__ABOUT THIS EXERCISE__: Transcribe the records underneath word for word, and leave no line out.

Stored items
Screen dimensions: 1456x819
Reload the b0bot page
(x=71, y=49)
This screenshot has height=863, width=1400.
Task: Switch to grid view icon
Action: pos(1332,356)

__REPLY__:
Screen dimensions: 1456x819
Reload the b0bot page
(x=71, y=49)
This screenshot has height=863, width=1400.
Task: Switch to grid view icon
Action: pos(1332,356)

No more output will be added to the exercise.